John Jancek's bunch, both first and second teams, kept Mike Bajakian's offense, regardless of rotation or team, off balance ― incomplete passes, mismanaged clock, tackles for loss, sacks, all included.
Saturday night, according to those on the field, was a little more offense-friendly. Or a little more unfriendly on defense, depending on which side players were standing on.
"We gave up a 98-yard touchdown run, we let the ball get outside our defense, we lost leverage and those are game changers," Jones said after the nightcap scrimmage inside the Neyland-Thompson Sports Complex.
Another drive went 98 yards, including 14 straight run plays, with a rushing touchdown serving as the exclamation point for the second-team offensive line.

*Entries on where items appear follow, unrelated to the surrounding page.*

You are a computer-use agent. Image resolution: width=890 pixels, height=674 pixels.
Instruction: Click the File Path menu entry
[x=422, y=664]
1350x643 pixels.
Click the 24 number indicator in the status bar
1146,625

"The running backs made a good play for the most part, [there were] missed tackles, probably about one or two guys, but the running back made a good play," middle linebacker A.J. Johnson, who registered a sack on a free rush up the middle during the morning scrimmage, said.
"I think they hit one or two big passes, and then they had good runs," Johnson added later. "That was just them making good plays. We had people there, it was just the offense making a good play."

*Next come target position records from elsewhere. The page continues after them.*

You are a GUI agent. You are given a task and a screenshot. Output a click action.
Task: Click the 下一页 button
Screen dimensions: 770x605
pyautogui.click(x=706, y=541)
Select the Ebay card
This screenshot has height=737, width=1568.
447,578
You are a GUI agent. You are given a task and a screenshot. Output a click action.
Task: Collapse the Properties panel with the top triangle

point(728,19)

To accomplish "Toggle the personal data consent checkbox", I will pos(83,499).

The defensive highlights included "a lot of PBUs," according to safety Brian Randolph, and a John Propst forced fumble that was recovered by Kenny Bynum, ending the scrimmage on a high note for the second-team defense.
"It was a good day," Randolph said.
It was a good day for Johnson, too, who began to respond to his head coach's demands.
"I saw some growth, I saw some excitement, I saw him trying to bring some other players along with him," Jones said. "And like I said, as a middle linebacker, from a leadership standpoint, is the equivalent of the quarterback on offense.
"You see Al Wilson, you see him and how he spoke to A.J. And we challenged AJ, that's one of the skill-sets he has to improve on and I see him making strides, making progress in that area."
Brian Randolph was making a routine play on the football Saturday morning, but it proved to be a play that would've ended in a 15-yard penalty, his ejection and a one-game suspension.
The redshirt sophomore safety broke on a throw toward the sideline, going high on freshman receiver Marquez North to break up the pass with a jarring hit.
With Southeastern Conference officials on hand for both of Saturday's scrimmages, Jones and his staff were able to workout that scenario with the officiating crew between the two-a-day workouts.
The consensus: 'targeting.'
"Well the great thing is, we had a full officiating crew," Jones said. "So when we went back in this morning, we met with the officials. We talked about the rule changes and that was a play we put on the video to discuss.
"It's the world of college football we live in, and that would've been a penalty. Unfortunately, it was young man trying to make a play with the ball in the there, and his helmet happened to get above the shoulder pads, and they're going to call it."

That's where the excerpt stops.